Internal estimates suggest that if all the state governments revert to OPS from the NPS, the cumulative fiscal burden could be as high as 4.5 times that of NPS, with the additional burden reaching 0.9 per cent of GDP annually by 2060, the RBI’s report said. This will add to the pension burden of older OPS retirees whose last batch is expected to retire by early 2040s and, therefore, draw pension under the OPS till the 2060s, it said. The report further said that states envisage a continuation of prudent fiscal management for 2023-24, with the consolidated gross fiscal deficit (GFD) budgeted at 3.1 per cent of GDP.

States’ total outstanding liabilities are budgeted to fall to 27.6 per cent of GDP for 2023-24 from the peak of 31 per cent in 2020-21. However, outstanding liabilities may remain higher than 30 per cent of gross state domestic product (GSDP) for many states.

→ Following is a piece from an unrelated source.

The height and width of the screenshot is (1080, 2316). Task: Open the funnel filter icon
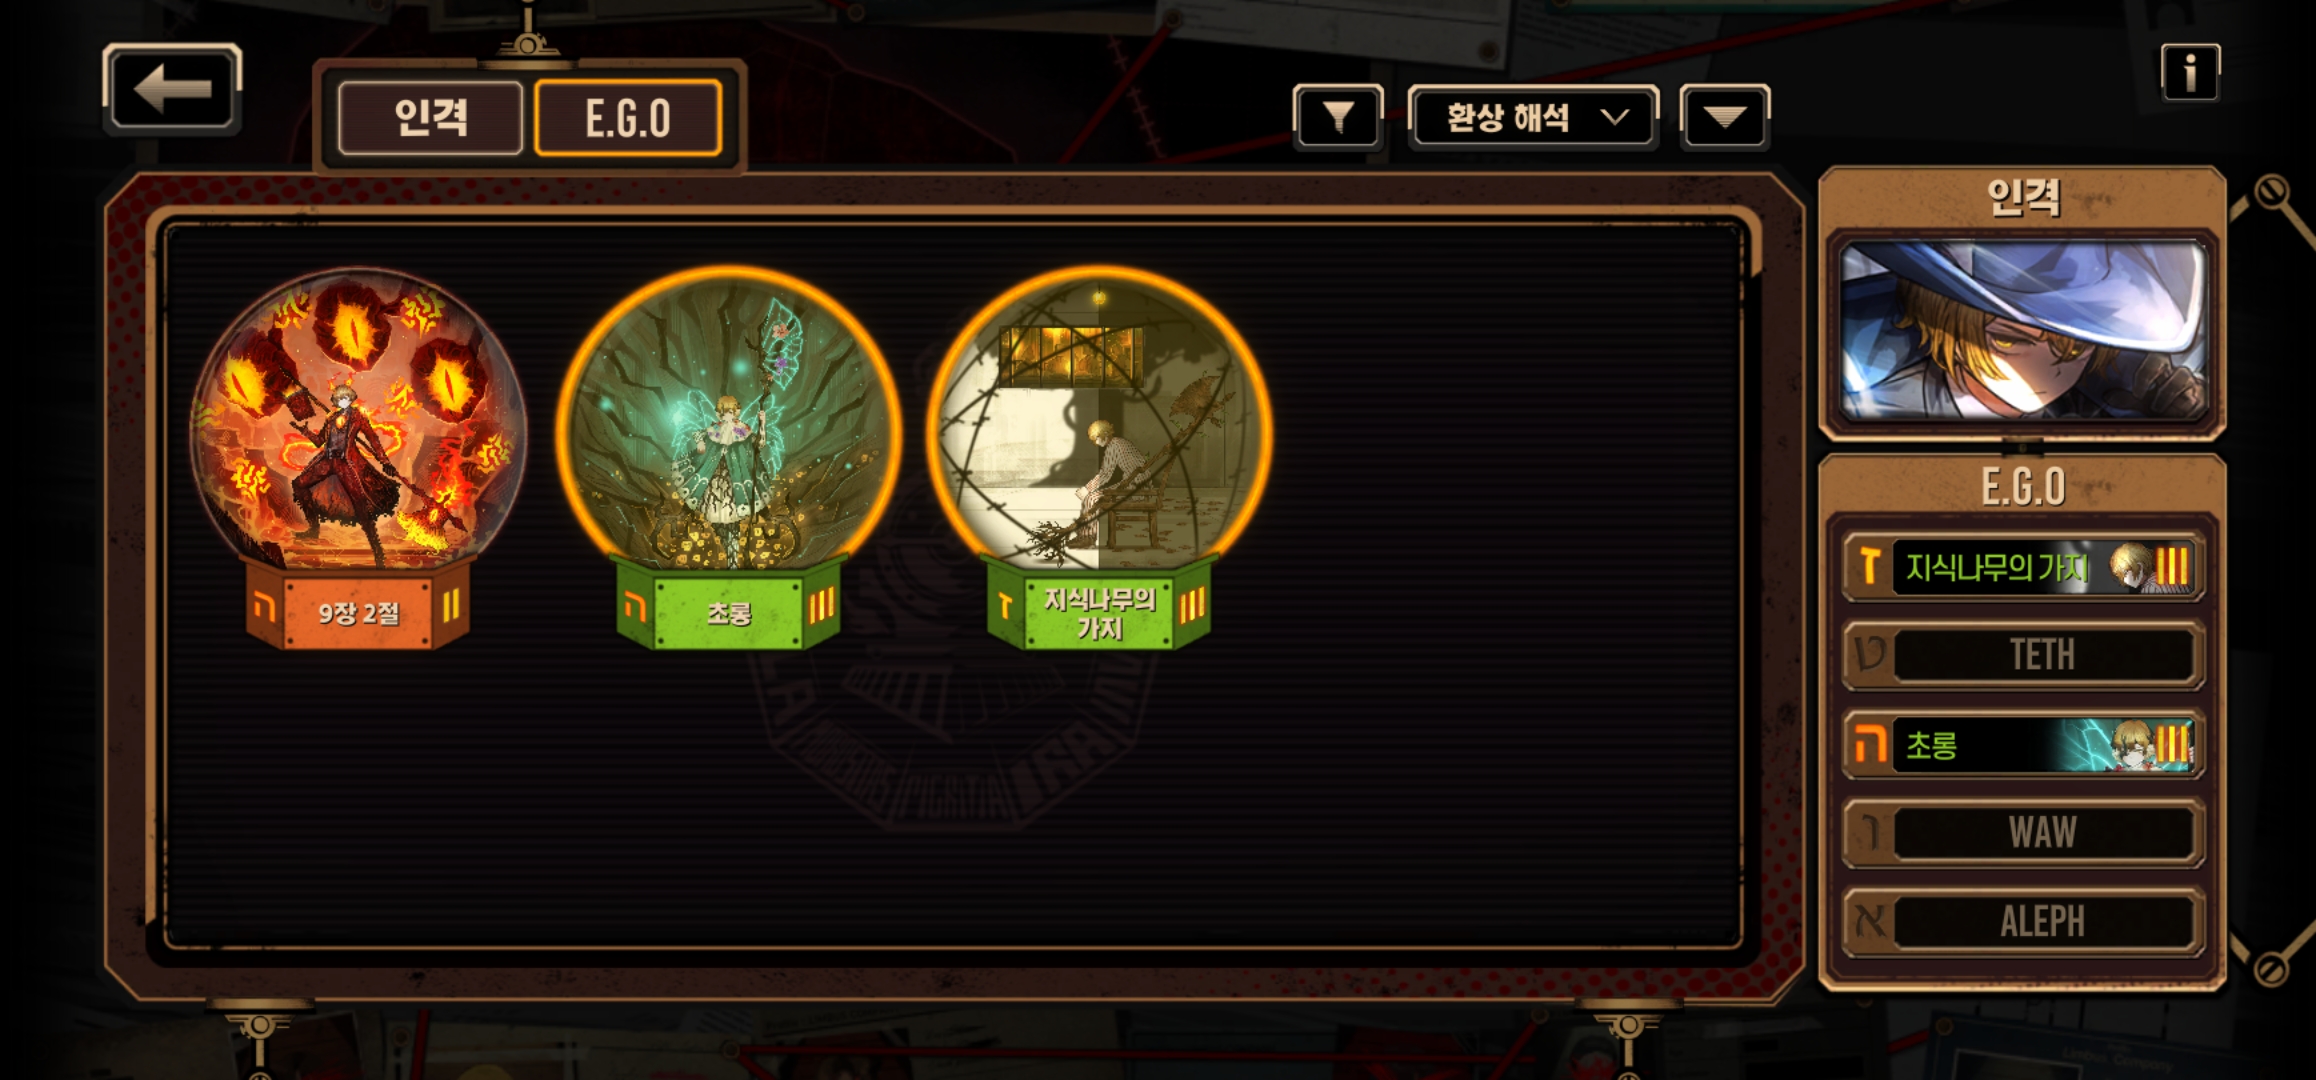1338,117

The implementation of goods and services tax (GST) has led to increased tax buoyancy for the states. While the overall tax efforts of the states are strong, further improvement in tax revenues will require them to strengthen their tax capacity, including through tax reforms and effective and innovative tax administration, it said In case of non-tax revenues, there is considerable scope for states to increase them through revisions of user charges on electricity, water and other public services, royalties and premiums from mining, and better financial management of their public sector units (PSUs), the report said.